## SUPPLIED PASSAGE

10. Commitments and Contingencies
On June 11, 2014,
the Company entered into a 42 month lease for a new corporate office facility in Farmers Branch, Texas, commencing in the third
quarter of 2014. The Company relocated its corporate headquarters to Texas in the third quarter of 2014. This new facility is
approximately 13,026 square feet and the Company has negotiated six months of rent abatement. The monthly base rent is $7,653
plus $3,449 for common area operating expenses. A security deposit of one month’s rent has been made in the amount of $11,102.
As part of this process, we were granted $60,000 for tenant improvements. Rent expense attributable to this facility for the three
months ended March 31, 2017 and March 31, 2016 was $27,770 and 27,799, respectively.

## DATASET EXTRACT
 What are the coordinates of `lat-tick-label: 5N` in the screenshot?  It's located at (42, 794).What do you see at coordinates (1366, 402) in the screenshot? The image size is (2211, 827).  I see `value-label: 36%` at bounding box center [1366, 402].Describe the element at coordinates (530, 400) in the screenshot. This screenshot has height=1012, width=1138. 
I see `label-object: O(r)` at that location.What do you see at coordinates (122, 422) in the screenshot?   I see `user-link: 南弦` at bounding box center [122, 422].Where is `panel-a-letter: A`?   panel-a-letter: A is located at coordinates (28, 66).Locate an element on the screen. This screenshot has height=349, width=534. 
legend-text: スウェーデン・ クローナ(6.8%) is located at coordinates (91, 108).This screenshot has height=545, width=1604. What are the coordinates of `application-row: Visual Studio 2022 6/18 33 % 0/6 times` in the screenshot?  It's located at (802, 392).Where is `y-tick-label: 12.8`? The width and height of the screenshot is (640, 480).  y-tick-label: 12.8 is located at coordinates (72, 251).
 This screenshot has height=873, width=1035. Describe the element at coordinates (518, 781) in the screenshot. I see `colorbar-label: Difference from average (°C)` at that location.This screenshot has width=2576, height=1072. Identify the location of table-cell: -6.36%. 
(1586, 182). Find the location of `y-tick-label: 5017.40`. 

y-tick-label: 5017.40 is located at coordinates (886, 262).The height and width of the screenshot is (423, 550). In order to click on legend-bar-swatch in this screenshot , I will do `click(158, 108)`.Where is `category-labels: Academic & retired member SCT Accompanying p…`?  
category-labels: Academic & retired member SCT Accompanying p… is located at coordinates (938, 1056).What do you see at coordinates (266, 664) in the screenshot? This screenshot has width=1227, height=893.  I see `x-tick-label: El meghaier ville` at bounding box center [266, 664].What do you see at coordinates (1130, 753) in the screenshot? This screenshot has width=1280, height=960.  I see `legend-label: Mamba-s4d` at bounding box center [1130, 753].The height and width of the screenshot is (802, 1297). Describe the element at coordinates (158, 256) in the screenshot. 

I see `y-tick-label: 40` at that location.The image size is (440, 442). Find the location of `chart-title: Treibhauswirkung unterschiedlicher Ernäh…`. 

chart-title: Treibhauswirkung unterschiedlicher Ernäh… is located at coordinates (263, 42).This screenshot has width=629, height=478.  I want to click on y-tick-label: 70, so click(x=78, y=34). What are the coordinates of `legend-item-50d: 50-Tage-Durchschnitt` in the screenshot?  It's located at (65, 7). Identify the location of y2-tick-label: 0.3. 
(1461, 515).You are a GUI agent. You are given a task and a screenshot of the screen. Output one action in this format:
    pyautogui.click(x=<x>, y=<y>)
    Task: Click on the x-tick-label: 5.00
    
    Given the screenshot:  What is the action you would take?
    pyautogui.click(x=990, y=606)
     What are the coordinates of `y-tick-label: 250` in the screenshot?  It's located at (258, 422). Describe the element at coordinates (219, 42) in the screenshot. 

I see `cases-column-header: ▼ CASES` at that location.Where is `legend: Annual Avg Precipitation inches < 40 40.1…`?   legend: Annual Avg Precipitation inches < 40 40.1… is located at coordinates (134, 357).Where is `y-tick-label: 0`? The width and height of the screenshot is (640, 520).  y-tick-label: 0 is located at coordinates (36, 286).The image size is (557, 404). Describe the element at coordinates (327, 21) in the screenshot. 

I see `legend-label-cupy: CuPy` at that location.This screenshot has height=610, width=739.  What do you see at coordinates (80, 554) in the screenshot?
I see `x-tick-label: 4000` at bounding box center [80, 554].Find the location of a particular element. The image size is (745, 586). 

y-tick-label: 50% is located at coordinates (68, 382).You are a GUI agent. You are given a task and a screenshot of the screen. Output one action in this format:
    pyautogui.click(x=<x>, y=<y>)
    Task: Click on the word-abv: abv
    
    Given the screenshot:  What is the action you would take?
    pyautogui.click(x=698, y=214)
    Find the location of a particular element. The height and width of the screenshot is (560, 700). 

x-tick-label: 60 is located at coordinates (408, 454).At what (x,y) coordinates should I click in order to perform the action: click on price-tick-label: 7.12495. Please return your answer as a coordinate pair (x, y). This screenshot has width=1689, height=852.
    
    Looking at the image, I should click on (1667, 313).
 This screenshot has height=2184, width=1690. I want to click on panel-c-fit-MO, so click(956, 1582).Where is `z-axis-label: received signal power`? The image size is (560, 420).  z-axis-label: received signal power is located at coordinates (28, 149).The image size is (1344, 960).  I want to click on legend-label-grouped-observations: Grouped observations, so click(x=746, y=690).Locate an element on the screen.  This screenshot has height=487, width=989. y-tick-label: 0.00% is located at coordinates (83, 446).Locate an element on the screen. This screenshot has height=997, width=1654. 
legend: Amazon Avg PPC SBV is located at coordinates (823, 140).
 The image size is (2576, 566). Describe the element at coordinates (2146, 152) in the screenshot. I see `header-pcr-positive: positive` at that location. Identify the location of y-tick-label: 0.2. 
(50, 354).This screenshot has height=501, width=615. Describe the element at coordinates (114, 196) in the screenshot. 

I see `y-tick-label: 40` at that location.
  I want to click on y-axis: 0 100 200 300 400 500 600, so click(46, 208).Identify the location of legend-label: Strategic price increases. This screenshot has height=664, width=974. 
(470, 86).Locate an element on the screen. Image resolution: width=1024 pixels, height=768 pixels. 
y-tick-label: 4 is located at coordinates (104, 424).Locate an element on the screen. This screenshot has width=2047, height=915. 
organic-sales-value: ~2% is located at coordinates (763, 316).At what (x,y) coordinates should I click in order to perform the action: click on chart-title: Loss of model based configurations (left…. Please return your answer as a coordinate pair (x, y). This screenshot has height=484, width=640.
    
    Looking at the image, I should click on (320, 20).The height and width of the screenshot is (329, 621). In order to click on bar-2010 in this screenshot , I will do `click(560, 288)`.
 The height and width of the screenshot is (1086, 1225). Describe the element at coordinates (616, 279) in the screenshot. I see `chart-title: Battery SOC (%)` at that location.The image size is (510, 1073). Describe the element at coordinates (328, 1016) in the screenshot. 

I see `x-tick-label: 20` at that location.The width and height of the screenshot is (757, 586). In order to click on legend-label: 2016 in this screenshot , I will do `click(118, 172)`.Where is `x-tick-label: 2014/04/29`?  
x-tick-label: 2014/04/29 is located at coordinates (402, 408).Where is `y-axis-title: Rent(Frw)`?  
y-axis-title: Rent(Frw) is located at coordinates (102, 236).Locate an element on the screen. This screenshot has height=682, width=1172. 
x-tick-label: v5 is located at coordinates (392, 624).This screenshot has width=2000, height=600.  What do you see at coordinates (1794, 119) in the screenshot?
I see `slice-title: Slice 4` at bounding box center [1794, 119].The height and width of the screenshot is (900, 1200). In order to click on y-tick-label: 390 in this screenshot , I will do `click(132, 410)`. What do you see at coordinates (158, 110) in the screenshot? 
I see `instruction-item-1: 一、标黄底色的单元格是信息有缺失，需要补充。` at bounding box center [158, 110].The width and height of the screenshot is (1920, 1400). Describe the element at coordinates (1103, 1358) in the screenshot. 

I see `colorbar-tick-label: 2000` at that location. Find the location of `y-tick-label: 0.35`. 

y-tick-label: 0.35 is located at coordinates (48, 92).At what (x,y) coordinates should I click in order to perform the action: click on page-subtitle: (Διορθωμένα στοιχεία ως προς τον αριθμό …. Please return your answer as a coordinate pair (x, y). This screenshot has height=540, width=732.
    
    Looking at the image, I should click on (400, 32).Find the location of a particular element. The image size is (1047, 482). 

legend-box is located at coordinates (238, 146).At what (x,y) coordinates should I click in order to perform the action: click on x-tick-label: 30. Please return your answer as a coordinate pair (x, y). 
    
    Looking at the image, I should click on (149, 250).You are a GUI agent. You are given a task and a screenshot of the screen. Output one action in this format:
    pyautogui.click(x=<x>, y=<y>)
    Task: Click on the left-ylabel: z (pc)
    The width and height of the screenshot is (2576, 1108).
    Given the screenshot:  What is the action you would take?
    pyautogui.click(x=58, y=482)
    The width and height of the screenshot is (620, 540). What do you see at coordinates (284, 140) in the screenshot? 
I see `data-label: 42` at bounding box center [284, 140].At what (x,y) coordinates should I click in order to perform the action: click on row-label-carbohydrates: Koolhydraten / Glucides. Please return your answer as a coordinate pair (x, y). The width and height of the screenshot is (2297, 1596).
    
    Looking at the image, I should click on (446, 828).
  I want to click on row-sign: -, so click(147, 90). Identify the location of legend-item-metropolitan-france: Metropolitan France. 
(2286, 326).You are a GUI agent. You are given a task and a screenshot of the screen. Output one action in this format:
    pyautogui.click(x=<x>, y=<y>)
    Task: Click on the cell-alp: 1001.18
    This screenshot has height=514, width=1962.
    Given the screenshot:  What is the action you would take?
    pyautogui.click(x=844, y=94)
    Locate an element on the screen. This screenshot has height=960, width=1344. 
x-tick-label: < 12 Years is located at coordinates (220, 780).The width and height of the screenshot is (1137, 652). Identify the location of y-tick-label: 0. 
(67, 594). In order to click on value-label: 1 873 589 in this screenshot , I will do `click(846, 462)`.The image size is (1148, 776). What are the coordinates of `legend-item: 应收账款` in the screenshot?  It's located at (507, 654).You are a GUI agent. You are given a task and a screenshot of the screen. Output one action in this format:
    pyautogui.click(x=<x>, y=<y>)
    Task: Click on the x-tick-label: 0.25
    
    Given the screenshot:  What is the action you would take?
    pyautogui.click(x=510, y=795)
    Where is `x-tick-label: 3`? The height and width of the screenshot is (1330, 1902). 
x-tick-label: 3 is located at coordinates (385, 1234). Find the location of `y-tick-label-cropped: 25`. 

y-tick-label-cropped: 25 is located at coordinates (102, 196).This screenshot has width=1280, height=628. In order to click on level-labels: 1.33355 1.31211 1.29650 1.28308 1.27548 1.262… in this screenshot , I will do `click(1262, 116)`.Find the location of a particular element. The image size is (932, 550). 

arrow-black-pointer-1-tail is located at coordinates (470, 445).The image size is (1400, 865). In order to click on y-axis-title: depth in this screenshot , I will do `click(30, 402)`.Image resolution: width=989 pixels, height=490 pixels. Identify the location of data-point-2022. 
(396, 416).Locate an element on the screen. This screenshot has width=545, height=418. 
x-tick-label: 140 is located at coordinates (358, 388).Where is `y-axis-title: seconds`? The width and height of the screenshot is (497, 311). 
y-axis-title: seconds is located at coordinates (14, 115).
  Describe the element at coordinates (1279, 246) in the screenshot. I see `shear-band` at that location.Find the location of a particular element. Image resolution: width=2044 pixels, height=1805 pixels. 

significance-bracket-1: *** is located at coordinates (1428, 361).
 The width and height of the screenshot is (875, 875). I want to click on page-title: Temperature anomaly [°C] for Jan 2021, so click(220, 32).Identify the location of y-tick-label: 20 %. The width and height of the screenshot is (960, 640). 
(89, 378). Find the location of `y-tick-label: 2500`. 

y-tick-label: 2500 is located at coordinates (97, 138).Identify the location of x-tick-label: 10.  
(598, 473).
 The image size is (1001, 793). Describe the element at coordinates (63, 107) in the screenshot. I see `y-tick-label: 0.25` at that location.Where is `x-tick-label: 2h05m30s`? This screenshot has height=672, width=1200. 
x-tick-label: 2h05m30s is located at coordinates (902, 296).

## WHAT YOU WILL DO
Can you return the commitments and contingencies note in full, word for word?

## ANSWER TO THIS PROBLEM
10. Commitments and Contingencies
On June 11, 2014,
the Company entered into a 42 month lease for a new corporate office facility in Farmers Branch, Texas, commencing in the third
quarter of 2014. The Company relocated its corporate headquarters to Texas in the third quarter of 2014. This new facility is
approximately 13,026 square feet and the Company has negotiated six months of rent abatement. The monthly base rent is $7,653
plus $3,449 for common area operating expenses. A security deposit of one month’s rent has been made in the amount of $11,102.
As part of this process, we were granted $60,000 for tenant improvements. Rent expense attributable to this facility for the three
months ended March 31, 2017 and March 31, 2016 was $27,770 and 27,799, respectively.